Journal of the College of Physicians and Surgeons Pakistan
ISSN: 1022-386X (PRINT)
ISSN: 1681-7168 (ONLINE)
Affiliations
doi: 10.29271/jcpsp.2025.07.922ABSTRACT
Objective: To compare the efficacy of intralesional triamcinolone acetonide alone versus its combination with platelet-rich plasma (PRP) in the treatment of keloids.
Study Design: Quasi-experimental study.
Place and Duration of the Study: Department of Dermatology, MTI-Hayatabad Medical Complex, Peshawar, Pakistan, from March to September 2022.
Methodology: Sixty patients with refractory keloids were enrolled and randomly assigned to two equal groups. Group A received intralesional triamcinolone acetonide (20 mg/mL) injections every three weeks for a total of four sessions. Group B received the same regimen of triamcinolone, supplemented with autologous PRP injections administered one week after each corticosteroid session. PRP was prepared using a two-step centrifugation technique and activated with calcium chloride before intralesional injection. Treatment response was assessed using the Vancouver scar scale (VSS) at 12 weeks. Data were analysed using SPSS version 23.0, with a p-value ≤0.05 considered statistically significant.
Results: Significant clinical improvement (≥50% VSS reduction) was observed in 86.7% of patients in Group B compared to 33.3% in Group A (p <0.001).
Conclusion: Combining intralesional triamcinolone acetonide with PRP is significantly more effective than corticosteroid monotherapy in the treatment of keloids.

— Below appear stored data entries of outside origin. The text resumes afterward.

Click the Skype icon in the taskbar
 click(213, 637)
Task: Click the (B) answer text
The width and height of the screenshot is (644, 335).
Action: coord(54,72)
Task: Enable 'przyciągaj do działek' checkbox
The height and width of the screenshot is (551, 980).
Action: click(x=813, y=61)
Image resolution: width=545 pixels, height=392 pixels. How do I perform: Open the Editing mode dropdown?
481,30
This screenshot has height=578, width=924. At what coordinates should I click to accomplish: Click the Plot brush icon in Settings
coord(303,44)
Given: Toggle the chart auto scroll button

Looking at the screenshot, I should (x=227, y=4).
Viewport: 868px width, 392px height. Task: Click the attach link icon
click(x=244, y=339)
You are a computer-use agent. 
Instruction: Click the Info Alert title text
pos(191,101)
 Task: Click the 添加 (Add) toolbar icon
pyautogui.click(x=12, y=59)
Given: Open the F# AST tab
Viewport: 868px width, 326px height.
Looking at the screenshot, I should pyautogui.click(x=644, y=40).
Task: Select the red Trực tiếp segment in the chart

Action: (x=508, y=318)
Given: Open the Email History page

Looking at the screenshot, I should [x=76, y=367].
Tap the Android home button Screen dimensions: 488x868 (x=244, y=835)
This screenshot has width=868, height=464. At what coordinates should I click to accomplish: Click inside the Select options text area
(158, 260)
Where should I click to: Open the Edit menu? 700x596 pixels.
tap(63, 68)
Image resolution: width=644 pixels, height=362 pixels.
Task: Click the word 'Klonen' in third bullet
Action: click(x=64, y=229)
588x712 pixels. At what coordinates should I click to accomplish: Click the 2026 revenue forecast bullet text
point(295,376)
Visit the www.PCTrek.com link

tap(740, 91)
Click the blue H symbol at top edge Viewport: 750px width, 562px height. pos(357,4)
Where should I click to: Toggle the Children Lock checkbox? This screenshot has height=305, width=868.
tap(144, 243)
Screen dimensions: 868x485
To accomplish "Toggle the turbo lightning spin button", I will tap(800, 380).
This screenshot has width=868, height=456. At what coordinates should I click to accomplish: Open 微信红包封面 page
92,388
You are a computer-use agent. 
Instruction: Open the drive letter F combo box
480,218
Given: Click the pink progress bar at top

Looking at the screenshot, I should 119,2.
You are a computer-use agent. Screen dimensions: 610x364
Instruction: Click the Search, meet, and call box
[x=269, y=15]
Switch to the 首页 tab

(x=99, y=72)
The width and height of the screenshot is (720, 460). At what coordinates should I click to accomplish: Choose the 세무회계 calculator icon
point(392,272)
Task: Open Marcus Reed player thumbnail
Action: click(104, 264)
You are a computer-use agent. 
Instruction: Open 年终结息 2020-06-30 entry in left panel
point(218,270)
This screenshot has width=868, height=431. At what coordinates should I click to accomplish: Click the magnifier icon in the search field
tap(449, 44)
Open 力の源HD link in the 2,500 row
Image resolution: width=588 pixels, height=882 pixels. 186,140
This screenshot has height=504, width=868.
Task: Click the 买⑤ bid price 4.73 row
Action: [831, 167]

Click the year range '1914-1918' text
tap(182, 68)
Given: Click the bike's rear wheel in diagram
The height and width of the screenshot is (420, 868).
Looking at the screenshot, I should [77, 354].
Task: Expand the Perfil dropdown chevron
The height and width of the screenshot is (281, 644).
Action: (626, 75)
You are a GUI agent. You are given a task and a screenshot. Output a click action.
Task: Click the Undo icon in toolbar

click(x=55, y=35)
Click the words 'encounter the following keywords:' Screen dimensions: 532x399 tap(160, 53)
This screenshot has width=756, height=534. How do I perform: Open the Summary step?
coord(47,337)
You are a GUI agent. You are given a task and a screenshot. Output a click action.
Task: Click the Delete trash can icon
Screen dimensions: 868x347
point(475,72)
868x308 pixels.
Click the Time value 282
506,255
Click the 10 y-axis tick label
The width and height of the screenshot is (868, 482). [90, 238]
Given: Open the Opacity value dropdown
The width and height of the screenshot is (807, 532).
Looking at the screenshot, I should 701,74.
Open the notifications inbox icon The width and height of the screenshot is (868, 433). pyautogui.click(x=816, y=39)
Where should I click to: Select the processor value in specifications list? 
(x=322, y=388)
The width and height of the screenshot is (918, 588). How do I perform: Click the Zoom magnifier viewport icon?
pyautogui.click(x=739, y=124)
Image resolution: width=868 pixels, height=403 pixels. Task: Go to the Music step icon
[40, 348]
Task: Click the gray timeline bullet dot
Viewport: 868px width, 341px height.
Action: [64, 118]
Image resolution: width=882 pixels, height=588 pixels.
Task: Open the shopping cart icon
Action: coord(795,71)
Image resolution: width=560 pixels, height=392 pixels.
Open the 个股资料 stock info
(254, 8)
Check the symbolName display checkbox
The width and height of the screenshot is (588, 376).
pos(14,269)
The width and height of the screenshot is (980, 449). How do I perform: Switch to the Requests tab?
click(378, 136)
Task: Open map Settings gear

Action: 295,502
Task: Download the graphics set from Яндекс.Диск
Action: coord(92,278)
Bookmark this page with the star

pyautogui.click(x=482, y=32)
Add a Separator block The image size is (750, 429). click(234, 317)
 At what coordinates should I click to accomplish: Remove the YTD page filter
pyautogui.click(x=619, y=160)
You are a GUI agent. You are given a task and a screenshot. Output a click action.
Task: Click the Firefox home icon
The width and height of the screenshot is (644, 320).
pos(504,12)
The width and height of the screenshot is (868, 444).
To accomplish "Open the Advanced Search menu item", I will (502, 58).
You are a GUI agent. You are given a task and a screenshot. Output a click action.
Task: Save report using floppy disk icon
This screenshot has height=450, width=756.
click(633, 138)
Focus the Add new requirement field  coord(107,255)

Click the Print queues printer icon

Key Words: Keloids, Intralesional triamcinolone acetonide, Platelet-rich plasma, Scar therapy.
INTRODUCTION
Keloids are benign fibroproliferative overgrowths that develop in genetically predisposed individuals following skin injury, extending beyond the original wound margins with minimal spontaneous regression.1 They disproportionately affect individuals with darker skin tones, particularly those of the African, Hispanic, and Asian descent.2,3 They frequently appear in high-tension areas such as the chest, shoulders, and earlobes.4
Beyond cosmetic concerns, keloids significantly impact the quality of life, causing pain, itching, and restricted mobility.5 Despite various treatments—including intralesional corticosteroids, surgical excision, cryotherapy, and laser therapy— high recurrence rates pose a challenge.1,5,6
Intralesional triamcinolone acetonide (TA) remains the standard treatment, known for its anti-inflammatory and anti-proliferative effects, suppressing fibroblasts and degrading excess collagen. A study by Hewedy et al. demonstrated that the combination of intralesional triamcinolone acetonide with platelet-rich plasma (PRP) significantly improved keloid treatment outcomes, with a reduction in mean Vancouver scar scale (VSS) scores from 7.3 ± 1.99 to 0.85 ± 0.98.2 In comparison, the group treated with triamcinolone acetonide alone showed a less marked improvement, with scores decreasing from 6.95 ± 2.4 to 1.95 ± 1.84.2,4-6
PRP has emerged as a promising adjunct therapy, rich in growth factors such as platelet-derived growth factor (PDGF), transforming growth factor-beta (TGF-β), and vascular endothelial growth factor (VEGF), which modulate inflammation, enhance collagen remodelling, and promote tissue regeneration.7-9 Though PRP has shown potential in wound healing and scar remodelling, its role in keloid treatment remains underexplored. The authors intended to provide evidence-based recommendations for optimising keloid management in dermatological practice.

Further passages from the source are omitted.